The COVID pandemic led to the largest economic shock in living memory. Cities such as London and New York have been hit badly, reversing 25 years of urban resurgence. Stories in the media talk of affluent city dwellers leaving for the countryside to take advantage of remote work opportunities, leaving low-wage workers working in the face to face economy stranded without employment. These changes will, if they persist, have significant long-term consequences for inequality both within and between urban areas. Will it exacerbate disparities between the richest and poorest cities? Will it lead to an exodus of affluent workers, stranding less well paid workers in local services. What will the long-term implications of the pandemic be for the future of cities? This event will bring together leading experts to discuss these questions.
Dr Shauna Brail (@shaunabrail) is Associate Professor at the Institute for Management & Innovation, University of Toronto Mississauga.

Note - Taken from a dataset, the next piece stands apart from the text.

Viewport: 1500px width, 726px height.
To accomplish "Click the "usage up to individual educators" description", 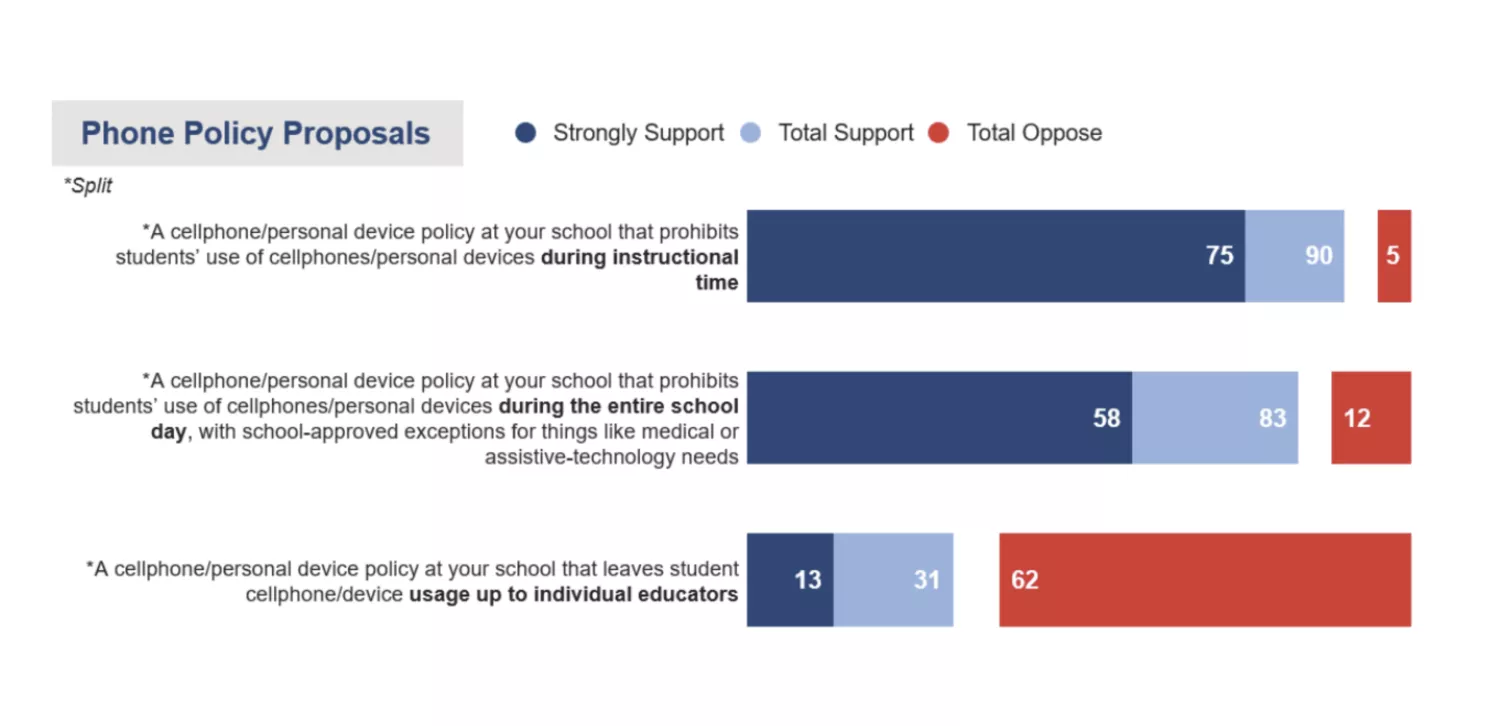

Dr Max Nathan (@iammaxnathan) is Associate Professor in Applied Urban Sciences at CASA, University College London, an associate in the CEP Urban Programme and a Deputy Director of the What Works Centre for Local Economic Growth. He is an economic geographer with a background in public policy. His work looks at urban economic development, especially innovation systems and clusters; immigration and diversity; and urban public policy. Max co-founded the Centre for Cities, and has over 15 years’ experience in think tanks, consultancy and government.
Professor Michael Storper is Professor of Economic Geography at LSE, and holds Professorships at Sciences-Po and UCLA.
Valentine Quinio (@ValentineQuinio) is a researcher at the Centre for Cities.
Professor Neil Lee (@ndrlee) is a Professor of Economic Geography at LSE and an associate of the International Inequalities Institute.
The International Inequalities Institute (@LSEInequalities) at LSE brings together experts from many LSE departments and centres to lead cutting-edge research focused on understanding why inequalities are escalating in numerous arenas across the world, and to develop critical tools to address these challenges.
This event forms part of LSE’s Shaping the Post-COVID World initiative, a series of debates about the direction the world could and should be taking after the crisis.